いかにも魔力剣って感じで、すごい強そうである。
さすがレベル二十六の名前のある敵だ。
迫力が半端ない。
僕にとっては、自分よりレベルの高い初めての相手である。
絶対に油断はできない。
「征くぞ。小僧」
ぐっと踏み込んでくるイーダス。
速い!
数メートルの距離が一瞬でゼロになる。
「くっ!?」
なんとか長剣を跳ね上げ、高速の突き込みを弾く。
ぎりぎり間に合った!
「剣技! 浮舟!」
胴を薙ぐ。
稀属の耐久ゲージがほんの少し削れた。
く。
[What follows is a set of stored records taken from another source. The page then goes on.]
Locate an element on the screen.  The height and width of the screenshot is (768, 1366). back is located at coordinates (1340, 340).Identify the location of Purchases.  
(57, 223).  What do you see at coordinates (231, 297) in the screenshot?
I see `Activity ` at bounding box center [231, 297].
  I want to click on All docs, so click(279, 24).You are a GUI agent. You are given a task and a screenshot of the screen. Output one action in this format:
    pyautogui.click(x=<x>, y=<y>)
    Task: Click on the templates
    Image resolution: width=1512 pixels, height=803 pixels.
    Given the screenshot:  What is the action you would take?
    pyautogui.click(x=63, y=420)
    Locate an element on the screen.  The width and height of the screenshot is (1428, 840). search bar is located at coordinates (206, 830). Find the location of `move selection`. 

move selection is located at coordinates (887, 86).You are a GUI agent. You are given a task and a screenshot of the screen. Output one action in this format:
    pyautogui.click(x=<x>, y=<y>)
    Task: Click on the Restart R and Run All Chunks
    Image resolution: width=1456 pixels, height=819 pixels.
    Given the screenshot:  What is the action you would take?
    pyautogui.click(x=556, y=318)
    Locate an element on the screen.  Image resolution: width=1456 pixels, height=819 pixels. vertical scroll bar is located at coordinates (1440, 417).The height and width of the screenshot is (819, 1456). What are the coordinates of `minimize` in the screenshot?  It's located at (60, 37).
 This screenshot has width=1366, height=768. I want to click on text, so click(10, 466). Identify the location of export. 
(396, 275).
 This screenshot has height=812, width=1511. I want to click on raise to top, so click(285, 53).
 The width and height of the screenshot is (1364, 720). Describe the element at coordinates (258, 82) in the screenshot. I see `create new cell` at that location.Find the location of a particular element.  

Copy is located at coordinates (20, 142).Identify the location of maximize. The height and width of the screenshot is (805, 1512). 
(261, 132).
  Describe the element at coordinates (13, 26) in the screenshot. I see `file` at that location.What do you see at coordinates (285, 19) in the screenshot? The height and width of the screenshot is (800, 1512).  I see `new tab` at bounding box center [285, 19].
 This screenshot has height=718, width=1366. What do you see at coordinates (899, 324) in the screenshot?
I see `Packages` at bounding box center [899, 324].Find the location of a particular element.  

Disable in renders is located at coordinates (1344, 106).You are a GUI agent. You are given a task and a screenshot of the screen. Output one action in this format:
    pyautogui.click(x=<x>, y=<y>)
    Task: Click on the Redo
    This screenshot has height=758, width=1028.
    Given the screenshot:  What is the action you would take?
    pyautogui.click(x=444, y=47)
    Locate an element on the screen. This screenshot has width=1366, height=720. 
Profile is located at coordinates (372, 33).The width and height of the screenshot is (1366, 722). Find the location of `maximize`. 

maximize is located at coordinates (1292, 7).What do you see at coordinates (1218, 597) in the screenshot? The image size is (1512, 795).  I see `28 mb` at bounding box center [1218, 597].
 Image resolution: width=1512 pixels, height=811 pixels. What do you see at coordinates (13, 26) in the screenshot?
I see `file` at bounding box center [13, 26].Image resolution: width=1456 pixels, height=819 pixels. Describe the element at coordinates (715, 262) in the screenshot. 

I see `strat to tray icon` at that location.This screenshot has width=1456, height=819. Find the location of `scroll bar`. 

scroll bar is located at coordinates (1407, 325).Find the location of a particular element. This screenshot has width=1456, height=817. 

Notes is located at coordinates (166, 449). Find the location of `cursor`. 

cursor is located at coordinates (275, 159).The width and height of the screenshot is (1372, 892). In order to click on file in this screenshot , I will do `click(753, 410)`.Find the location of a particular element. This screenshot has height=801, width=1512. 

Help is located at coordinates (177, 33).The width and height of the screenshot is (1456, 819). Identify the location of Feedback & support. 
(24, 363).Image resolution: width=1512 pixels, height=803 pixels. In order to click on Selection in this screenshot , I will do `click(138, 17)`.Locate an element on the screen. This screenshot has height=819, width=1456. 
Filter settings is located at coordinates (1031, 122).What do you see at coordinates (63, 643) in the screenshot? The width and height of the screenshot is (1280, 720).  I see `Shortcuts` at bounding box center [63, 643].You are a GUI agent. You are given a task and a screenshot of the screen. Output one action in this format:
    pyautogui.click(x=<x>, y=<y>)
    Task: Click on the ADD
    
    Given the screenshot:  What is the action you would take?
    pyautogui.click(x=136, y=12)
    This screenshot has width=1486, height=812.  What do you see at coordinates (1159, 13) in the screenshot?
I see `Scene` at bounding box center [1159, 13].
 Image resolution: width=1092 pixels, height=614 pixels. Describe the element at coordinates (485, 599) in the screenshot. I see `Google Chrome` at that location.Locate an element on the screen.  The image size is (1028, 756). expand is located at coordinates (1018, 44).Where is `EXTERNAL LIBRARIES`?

そんなもんか。
「剣技! 疾風!」
そのまま派生技で、一気に距離を取る。
剣技は魔法と同じ扱いだから、基本的に必中。
確実にダメージを与える方法だ。
普通に剣を振った場合は、もちろん回避される可能性があるし、そもそも威力が違う。
ボスキャラ相手に通常攻撃ってのは、ちょっとない選択だろう。
「剣技! 葉風!!」
距離を取ったところで範囲攻撃だ。
相手が一人だからって、べつに使ってはいけないって方はない。
「ぐ。やるな小僧」
後ろからの攻撃だったので、わりと良いダメージが入った。
けど、距離を詰められる。
「次はこちらからゆくぞ」
「く。まだ硬直が!?」
レイピアが何ヶ所も、僕の身体を貫く。
剣技を使った後の硬直時間を狙われた! くそ!
一気に一割くらいの耐久ゲージが減る。
こっちが剣技二発で与えたダメージより、はるかに大きいじゃないか。
さすがボスキャラってとこか。
やばいよこれ。
まったく勝ち筋が見えない。
「剣技に頼りすぎるからよ」
突如として割り込んだ声。
いきなり横合いから伸びてきた脚が、稀属の頭を蹴り飛ばした!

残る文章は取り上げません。